You’re forgetting how heavy light is. You see, gravity sucks light down somewhat as it flies toward you - only the light that leaves the top of the masts has enough height to reach your eyes. The rest of the light hits the water, creating tiny little splashes that you can’t see.

Also, stars are a little bit above where they appear to be. The light has more time to fall.

Actually, the question wasn’t really about self-described Flat Earthers. It was just that I realized, a lot of assumptions we make about long-distance travel implicity assume that the Earth is flat. I’m a reformed crypto-flat earther myself.

Quote:
After he reaches 60 mph, he drives for two hours. After two hours at this speed, he has travelled 120 miles.

Nope…no confusion. It says “After 2 hours at this speed, he has traveled 120 miles”. It doesn’t say “he has travelled 120 miles at that speed” which is a different thing. As the sentence is structured, the total mileage travelled is 120.

Either he has accellerated from zero to sixty in 0.00 seconds or “he has travelled” 120 miles plus the 18 miles it took to get the Citroen up to 60. (Based on the last Citroen I drove).


JB
Lex Non Favet Delictorum Votis

Dougie, they do have answers for those questions (the answers are wrong, but they have them, and the wrongness is sometimes pretty subtle).

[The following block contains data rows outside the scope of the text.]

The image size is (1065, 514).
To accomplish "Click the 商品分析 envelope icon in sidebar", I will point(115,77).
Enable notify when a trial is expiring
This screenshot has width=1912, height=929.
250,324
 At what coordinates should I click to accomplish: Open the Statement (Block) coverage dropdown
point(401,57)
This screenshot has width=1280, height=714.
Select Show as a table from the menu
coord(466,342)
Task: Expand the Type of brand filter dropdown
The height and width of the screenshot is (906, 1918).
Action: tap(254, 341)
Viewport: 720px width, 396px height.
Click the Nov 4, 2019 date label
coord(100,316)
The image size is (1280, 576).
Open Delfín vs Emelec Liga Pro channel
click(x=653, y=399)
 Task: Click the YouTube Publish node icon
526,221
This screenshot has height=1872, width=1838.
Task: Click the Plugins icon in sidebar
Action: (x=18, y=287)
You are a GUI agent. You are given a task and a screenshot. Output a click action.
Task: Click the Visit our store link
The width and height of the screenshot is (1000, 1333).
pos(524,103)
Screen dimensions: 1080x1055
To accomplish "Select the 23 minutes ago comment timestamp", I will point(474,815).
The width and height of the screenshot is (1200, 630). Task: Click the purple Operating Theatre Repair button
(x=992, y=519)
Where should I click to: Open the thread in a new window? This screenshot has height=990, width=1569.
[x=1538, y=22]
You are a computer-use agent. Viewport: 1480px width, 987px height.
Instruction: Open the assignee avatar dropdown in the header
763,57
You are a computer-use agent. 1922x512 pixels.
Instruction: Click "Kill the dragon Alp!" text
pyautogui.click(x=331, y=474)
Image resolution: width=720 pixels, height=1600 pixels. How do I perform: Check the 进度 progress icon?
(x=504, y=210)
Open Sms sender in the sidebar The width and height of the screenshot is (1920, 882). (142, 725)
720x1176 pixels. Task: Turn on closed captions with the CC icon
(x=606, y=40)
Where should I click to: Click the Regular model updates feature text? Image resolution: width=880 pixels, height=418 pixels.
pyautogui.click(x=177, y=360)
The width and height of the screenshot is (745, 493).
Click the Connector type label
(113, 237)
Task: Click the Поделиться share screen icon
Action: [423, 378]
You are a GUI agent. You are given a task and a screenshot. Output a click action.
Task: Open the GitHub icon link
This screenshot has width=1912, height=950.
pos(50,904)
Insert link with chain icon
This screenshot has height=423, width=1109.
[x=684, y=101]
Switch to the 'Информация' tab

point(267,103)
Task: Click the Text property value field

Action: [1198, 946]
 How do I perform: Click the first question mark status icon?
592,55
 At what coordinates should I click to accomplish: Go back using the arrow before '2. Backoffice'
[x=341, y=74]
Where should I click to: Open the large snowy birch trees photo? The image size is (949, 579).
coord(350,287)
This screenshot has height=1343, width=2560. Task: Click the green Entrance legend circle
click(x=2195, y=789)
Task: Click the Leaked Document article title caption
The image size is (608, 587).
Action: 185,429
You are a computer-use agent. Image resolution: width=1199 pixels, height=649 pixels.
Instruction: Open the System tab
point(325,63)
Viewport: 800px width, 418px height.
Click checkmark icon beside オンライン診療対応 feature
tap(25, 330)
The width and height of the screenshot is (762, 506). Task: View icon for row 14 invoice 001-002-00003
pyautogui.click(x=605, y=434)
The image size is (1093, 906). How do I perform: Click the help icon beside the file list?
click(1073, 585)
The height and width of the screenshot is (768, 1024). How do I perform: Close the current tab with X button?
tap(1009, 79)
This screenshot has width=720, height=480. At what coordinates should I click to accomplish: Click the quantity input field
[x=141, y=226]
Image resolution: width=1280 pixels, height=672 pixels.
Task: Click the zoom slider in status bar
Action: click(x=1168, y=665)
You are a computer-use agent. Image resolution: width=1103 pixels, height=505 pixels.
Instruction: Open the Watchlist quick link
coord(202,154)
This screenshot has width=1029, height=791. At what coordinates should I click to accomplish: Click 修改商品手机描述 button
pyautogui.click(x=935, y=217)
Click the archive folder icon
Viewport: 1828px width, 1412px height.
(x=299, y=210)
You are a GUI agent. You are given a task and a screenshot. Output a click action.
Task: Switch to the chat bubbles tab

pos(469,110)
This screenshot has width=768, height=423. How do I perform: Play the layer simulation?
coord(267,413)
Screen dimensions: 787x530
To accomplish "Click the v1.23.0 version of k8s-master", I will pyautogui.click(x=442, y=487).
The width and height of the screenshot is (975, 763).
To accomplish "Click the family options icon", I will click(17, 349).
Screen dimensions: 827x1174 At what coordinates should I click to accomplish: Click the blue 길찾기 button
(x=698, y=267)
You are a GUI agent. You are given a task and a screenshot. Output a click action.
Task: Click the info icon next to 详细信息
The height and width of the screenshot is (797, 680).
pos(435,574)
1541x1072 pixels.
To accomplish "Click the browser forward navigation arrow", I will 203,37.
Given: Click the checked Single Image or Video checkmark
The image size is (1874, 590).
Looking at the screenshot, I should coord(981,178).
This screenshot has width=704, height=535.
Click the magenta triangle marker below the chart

Job doesn’t say about the shape of the Earth, though it does say that it’s finite and it’s not resting on top of anything. Isaiah indicates that it’s round, but “round” and “flat” are not mutually exclusive (look at a manhole cover). I suspect that Jewish or Christian Flat Earthers cite these same passages as evidence that THEY’RE right.

In some cases, they’ve even done experiments. I recall several years ago reading about some measurements they made in a very straight section of a canalway involving a telescope and a large disk. It was possible to see the disk at greater distances away than you’d have expected based upon geometry and the “alleged” curvature of the Earth, which they concluded proved the Earth wasn’t actually curved (in fact, their experiment indicated that if it WAS curved, it was concave).

It turns out that refraction of light in the air over the water in the canal can explain this just as well as the Earth being flat (or concave), but that’s much more difficult to understand or explain than “The Earth is flat. It looks flat, it IS flat; the experiment proved it.”

Also, as mentioned before the Earth can be flat and still round, so the shape of the shadow on the moon doesn’t contradict a flat Earth even if you accept that it’s Earth’s shadow (which I’m not sure they do).

And other posters are right about them APPEARING to take themselves seriously. The application forms I’ve seen have a clause in them which goes something like “I hereby swear or affirm that I am not joining the society to mock or discredit it.”

Well, JBENZ, I think I was perfectly clear. I didn’t mean that during his entire life he had only travelled 120 miles. If he had never driven before in his entire life I don’t think he would be trying to drive across the Mojave desert. Maybe we’ll just have to agree to disagree.

While I am not a Flat-Earther, I know there are plenty of them out there. Especially on I-40 around 5:00! Everyone is flying along at 75-80mph (in a 65mph zone), that is until they get to this big hill on the interstate! Then they slow down to 45mph!!?? Creating backups for 10 miles! The only reason I can figure they slow down is because they fear they will drive off the end of the Earth! It’s the same hill, they drive over everyday! The world doesn’t end at exit 287! Get on the accelerator!

(I knew the answer to the riddle, having served in the Navy and learned a bit about navigation.)


“Quoth the Raven, ‘Nevermore.’”
E A Poe

I remember a fairly recent B.C. comic strip saying a very similar thing, only using a pizza as the example instead of a manhole cover.


“I’m just too much for human existence – I should be animated.”